Records from a data collection:
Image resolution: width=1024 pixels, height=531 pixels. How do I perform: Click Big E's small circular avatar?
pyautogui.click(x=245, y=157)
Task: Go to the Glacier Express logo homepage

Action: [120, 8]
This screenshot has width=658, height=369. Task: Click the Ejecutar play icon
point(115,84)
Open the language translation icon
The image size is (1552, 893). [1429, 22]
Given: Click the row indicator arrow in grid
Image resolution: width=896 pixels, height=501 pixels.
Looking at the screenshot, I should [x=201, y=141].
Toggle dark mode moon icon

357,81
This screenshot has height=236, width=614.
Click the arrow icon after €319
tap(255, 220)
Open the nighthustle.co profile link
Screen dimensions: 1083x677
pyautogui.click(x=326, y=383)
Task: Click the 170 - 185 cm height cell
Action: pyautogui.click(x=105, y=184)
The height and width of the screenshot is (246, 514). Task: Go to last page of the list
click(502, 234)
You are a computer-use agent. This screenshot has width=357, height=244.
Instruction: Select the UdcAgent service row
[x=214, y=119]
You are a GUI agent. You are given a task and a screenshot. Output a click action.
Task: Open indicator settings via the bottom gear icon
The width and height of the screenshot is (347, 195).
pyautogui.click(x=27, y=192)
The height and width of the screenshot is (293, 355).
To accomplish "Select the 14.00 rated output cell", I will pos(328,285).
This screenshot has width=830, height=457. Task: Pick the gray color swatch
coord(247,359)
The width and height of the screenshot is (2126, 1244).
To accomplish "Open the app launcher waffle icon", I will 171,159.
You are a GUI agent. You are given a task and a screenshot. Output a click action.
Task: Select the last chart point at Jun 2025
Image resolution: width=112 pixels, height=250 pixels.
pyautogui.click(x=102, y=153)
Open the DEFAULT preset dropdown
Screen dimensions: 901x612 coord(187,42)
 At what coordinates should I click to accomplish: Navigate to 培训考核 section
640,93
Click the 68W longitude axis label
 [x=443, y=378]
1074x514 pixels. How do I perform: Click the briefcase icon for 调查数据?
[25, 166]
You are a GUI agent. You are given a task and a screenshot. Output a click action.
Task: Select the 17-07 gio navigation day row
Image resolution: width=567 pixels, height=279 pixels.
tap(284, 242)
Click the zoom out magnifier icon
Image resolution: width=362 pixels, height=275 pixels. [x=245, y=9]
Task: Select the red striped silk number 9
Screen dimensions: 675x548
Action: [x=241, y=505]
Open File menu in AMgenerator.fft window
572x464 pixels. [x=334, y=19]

## Exercise description
Format every line of the rows above as a numbered list, leaving out the blank lines.

## Answer to the problem
1. Image resolution: width=1024 pixels, height=531 pixels. How do I perform: Click Big E's small circular avatar?
2. pyautogui.click(x=245, y=157)
3. Task: Go to the Glacier Express logo homepage
4. Action: [120, 8]
5. This screenshot has width=658, height=369. Task: Click the Ejecutar play icon
6. point(115,84)
7. Open the language translation icon
8. The image size is (1552, 893). [1429, 22]
9. Given: Click the row indicator arrow in grid
10. Image resolution: width=896 pixels, height=501 pixels.
11. Looking at the screenshot, I should [x=201, y=141].
12. Toggle dark mode moon icon
13. 357,81
14. This screenshot has height=236, width=614.
15. Click the arrow icon after €319
16. tap(255, 220)
17. Open the nighthustle.co profile link
18. Screen dimensions: 1083x677
19. pyautogui.click(x=326, y=383)
20. Task: Click the 170 - 185 cm height cell
21. Action: pyautogui.click(x=105, y=184)
22. The height and width of the screenshot is (246, 514). Task: Go to last page of the list
23. click(502, 234)
24. You are a computer-use agent. This screenshot has width=357, height=244.
25. Instruction: Select the UdcAgent service row
26. [x=214, y=119]
27. You are a GUI agent. You are given a task and a screenshot. Output a click action.
28. Task: Open indicator settings via the bottom gear icon
29. The width and height of the screenshot is (347, 195).
30. pyautogui.click(x=27, y=192)
31. The height and width of the screenshot is (293, 355).
32. To accomplish "Select the 14.00 rated output cell", I will pos(328,285).
33. This screenshot has width=830, height=457. Task: Pick the gray color swatch
34. coord(247,359)
35. The width and height of the screenshot is (2126, 1244).
36. To accomplish "Open the app launcher waffle icon", I will 171,159.
37. You are a GUI agent. You are given a task and a screenshot. Output a click action.
38. Task: Select the last chart point at Jun 2025
39. Image resolution: width=112 pixels, height=250 pixels.
40. pyautogui.click(x=102, y=153)
41. Open the DEFAULT preset dropdown
42. Screen dimensions: 901x612 coord(187,42)
43.  At what coordinates should I click to accomplish: Navigate to 培训考核 section
44. 640,93
45. Click the 68W longitude axis label
46.  [x=443, y=378]
47. 1074x514 pixels. How do I perform: Click the briefcase icon for 调查数据?
48. [25, 166]
49. You are a GUI agent. You are given a task and a screenshot. Output a click action.
50. Task: Select the 17-07 gio navigation day row
51. Image resolution: width=567 pixels, height=279 pixels.
52. tap(284, 242)
53. Click the zoom out magnifier icon
54. Image resolution: width=362 pixels, height=275 pixels. [x=245, y=9]
55. Task: Select the red striped silk number 9
56. Screen dimensions: 675x548
57. Action: [x=241, y=505]
58. Open File menu in AMgenerator.fft window
59. 572x464 pixels. [x=334, y=19]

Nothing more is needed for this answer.